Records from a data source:
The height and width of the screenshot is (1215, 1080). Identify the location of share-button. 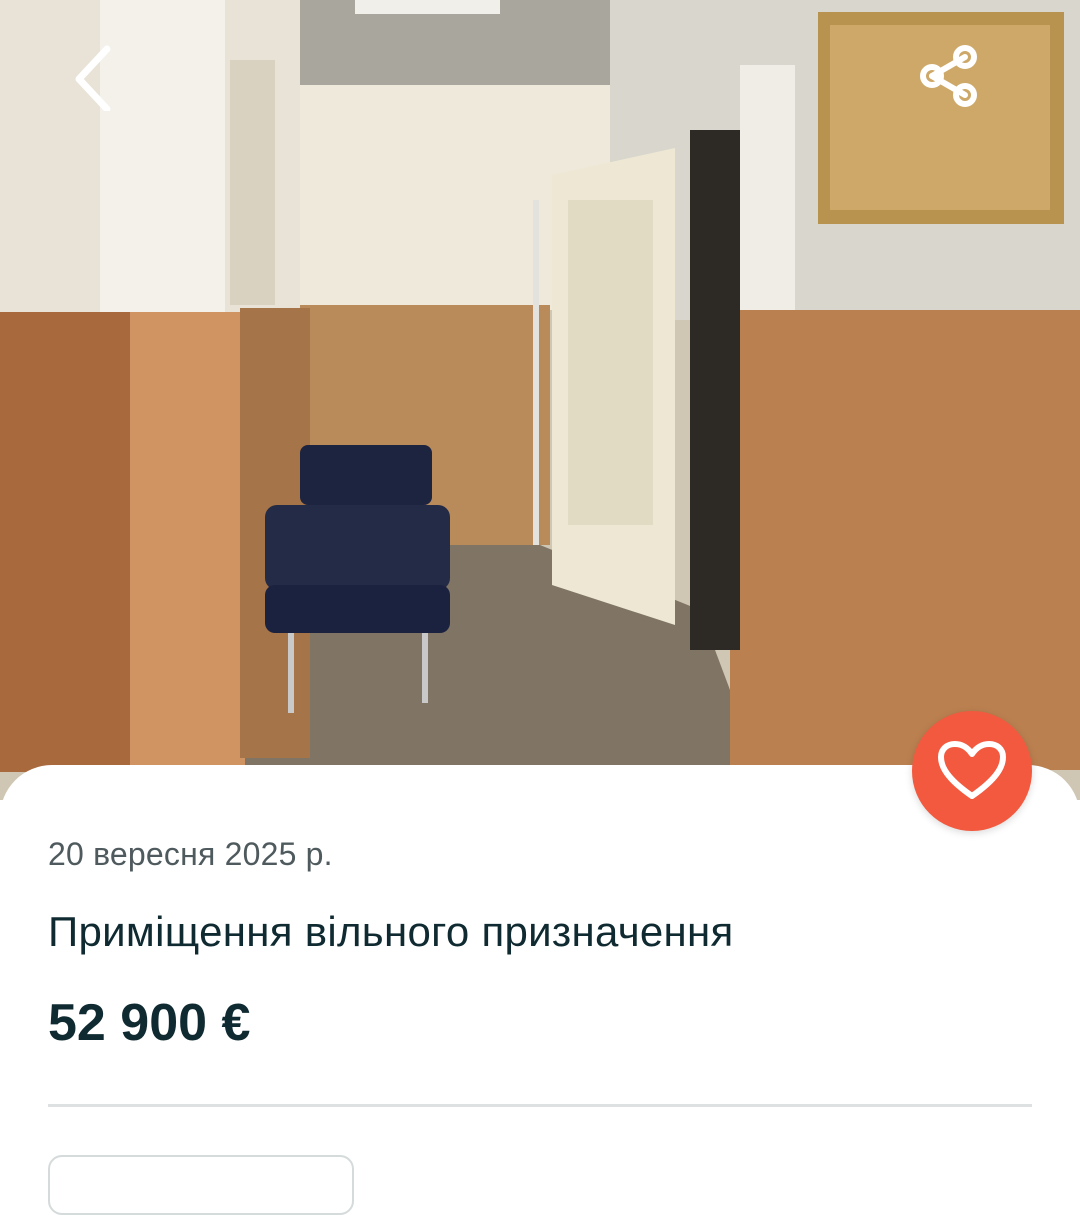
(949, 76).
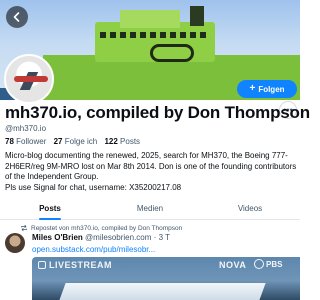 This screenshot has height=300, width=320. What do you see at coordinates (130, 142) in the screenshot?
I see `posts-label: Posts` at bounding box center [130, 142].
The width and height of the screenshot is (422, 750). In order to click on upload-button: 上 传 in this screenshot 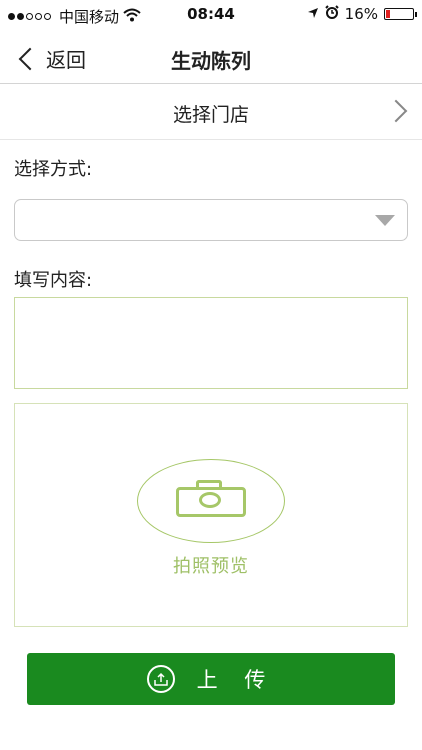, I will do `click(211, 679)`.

• Assigned task
Give the lines of the records from the start through the line containing "center [130, 142].", inclusive, as a JSON list of strings with one string per line and blank lines omitted. Leave the pictures out.

• Expected answer
[
  "The height and width of the screenshot is (1215, 1080). Identify the location of share-button. ",
  "(949, 76).",
  " This screenshot has height=300, width=320. What do you see at coordinates (130, 142) in the screenshot?",
  "I see `posts-label: Posts` at bounding box center [130, 142]."
]